** Opening Task inputs block **

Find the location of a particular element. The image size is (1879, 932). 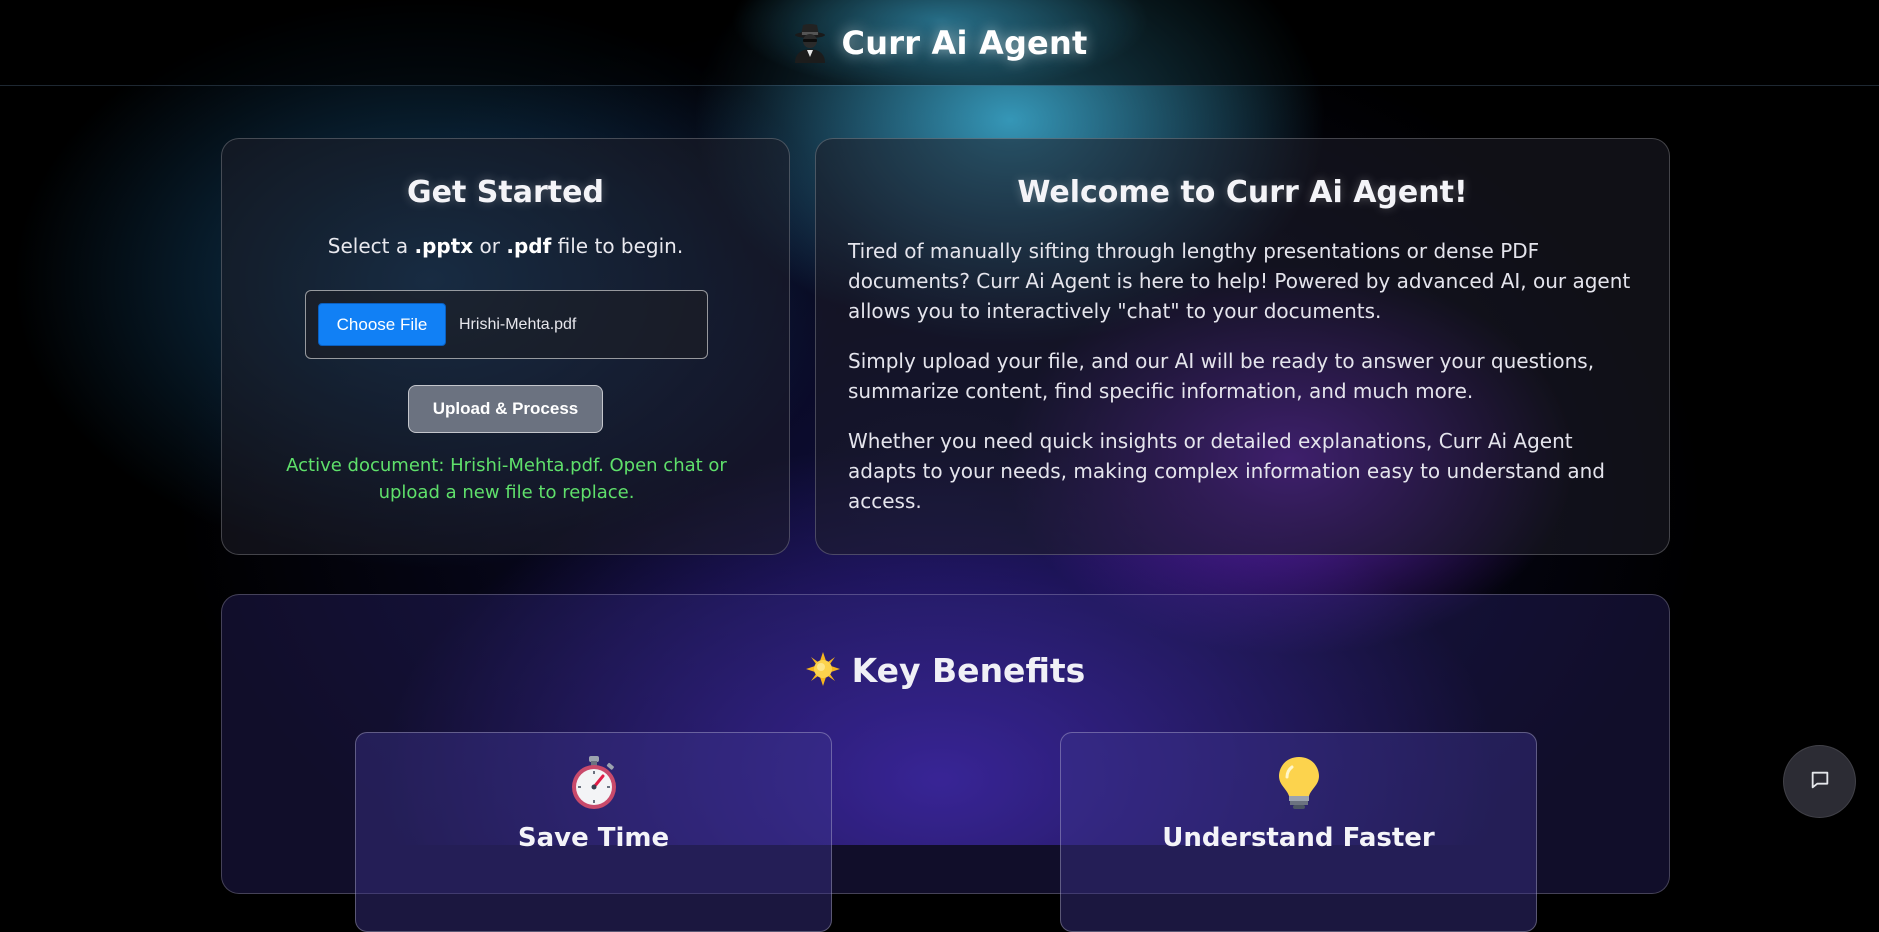

app-header: Curr Ai Agent is located at coordinates (940, 43).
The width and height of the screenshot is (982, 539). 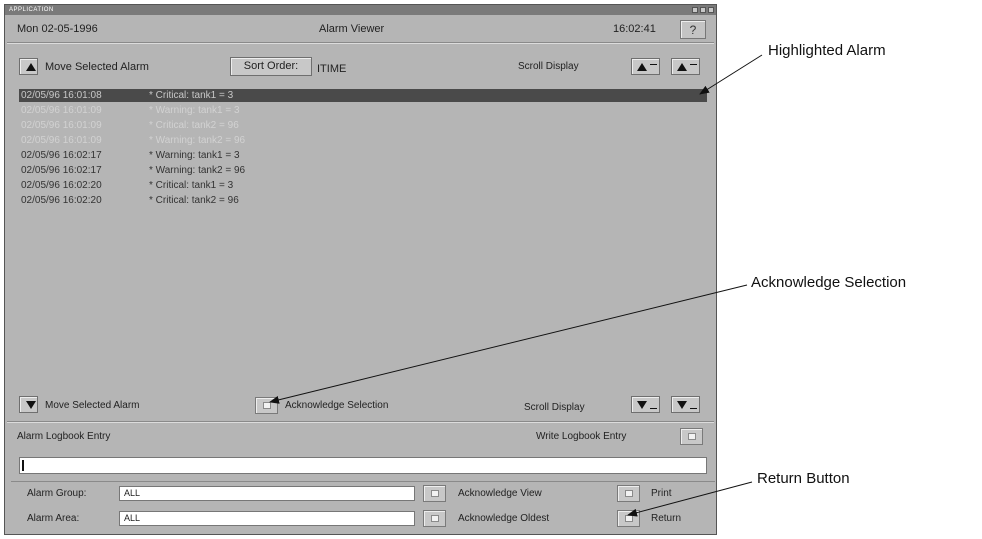 What do you see at coordinates (731, 74) in the screenshot?
I see `arrow-highlighted-alarm` at bounding box center [731, 74].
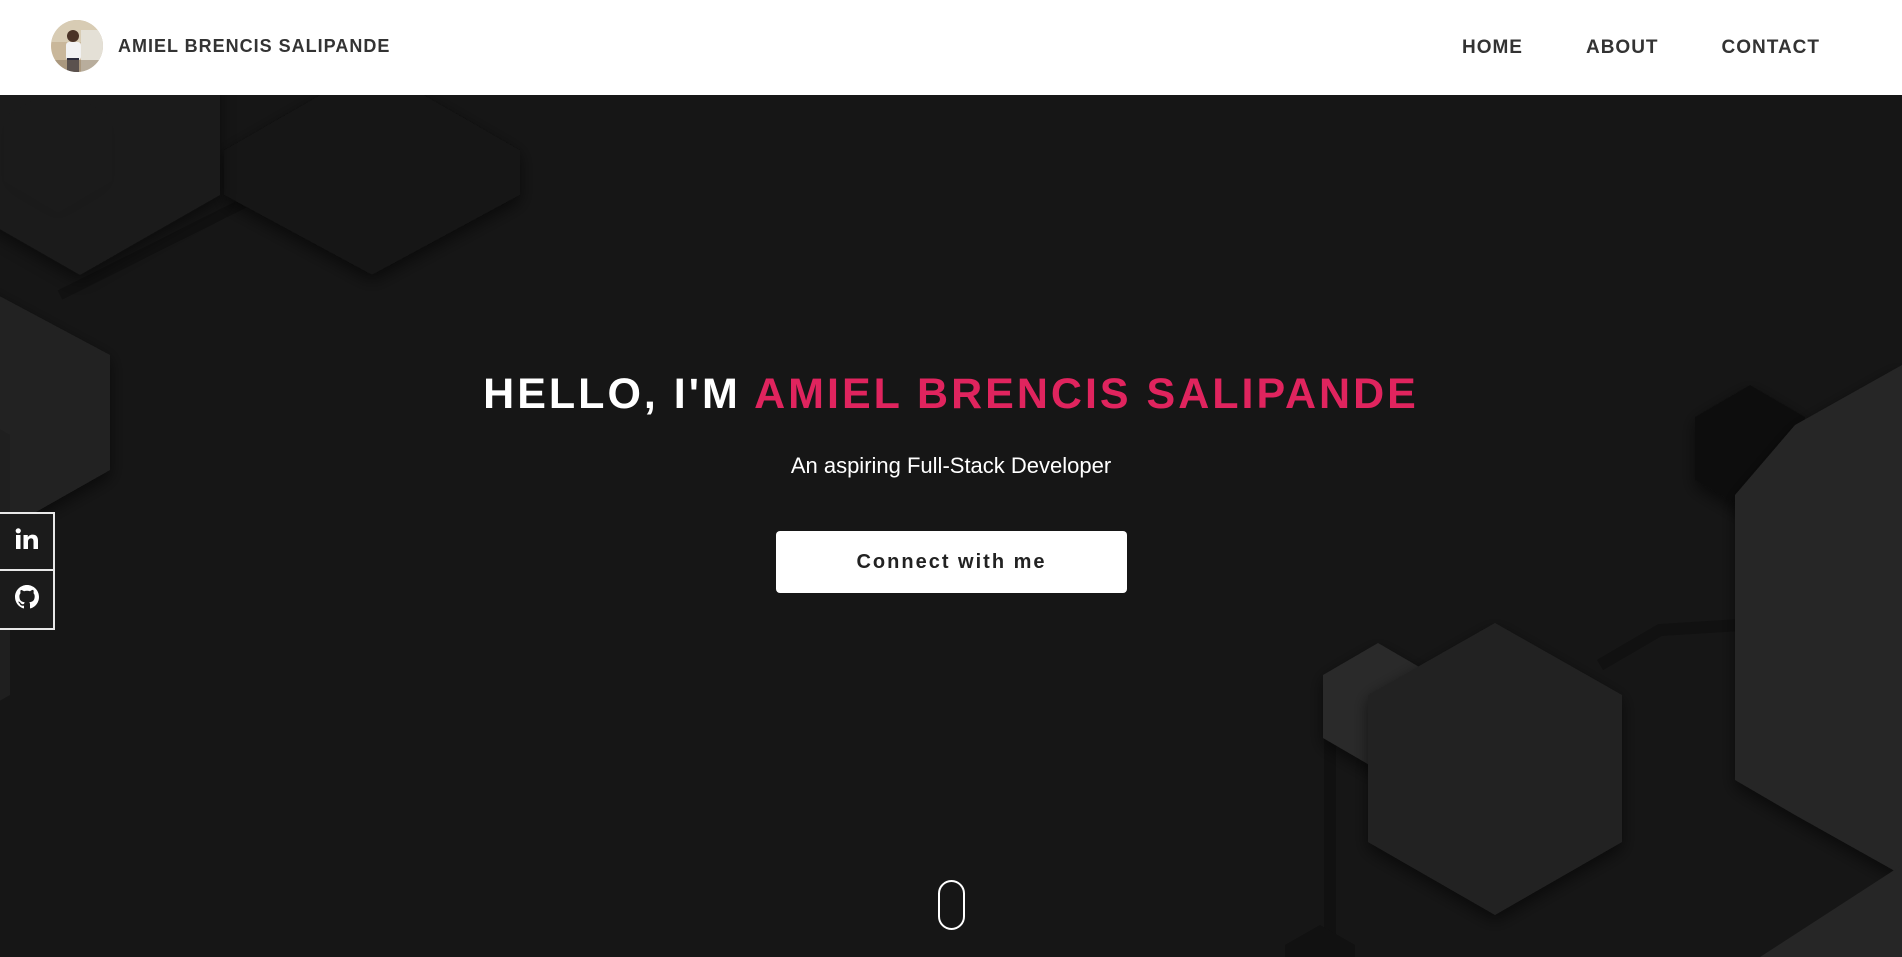 The width and height of the screenshot is (1902, 957). I want to click on social-links, so click(28, 571).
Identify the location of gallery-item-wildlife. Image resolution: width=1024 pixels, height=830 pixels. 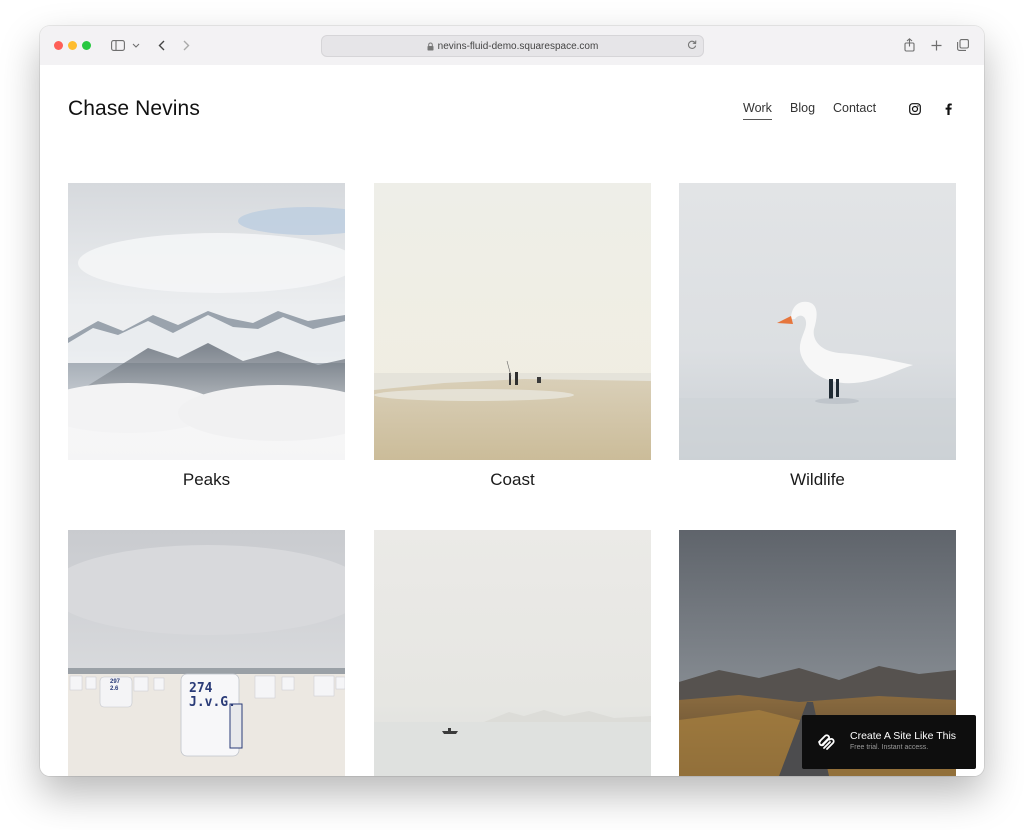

** Closing Task inputs block **

Brief: Write out the entries word for word, from the very start of the entries through the line containing "app-header: Curr Ai". Leave the pictures out of your answer.

Response:
Find the location of a particular element. The image size is (1879, 932). 

app-header: Curr Ai Agent is located at coordinates (940, 43).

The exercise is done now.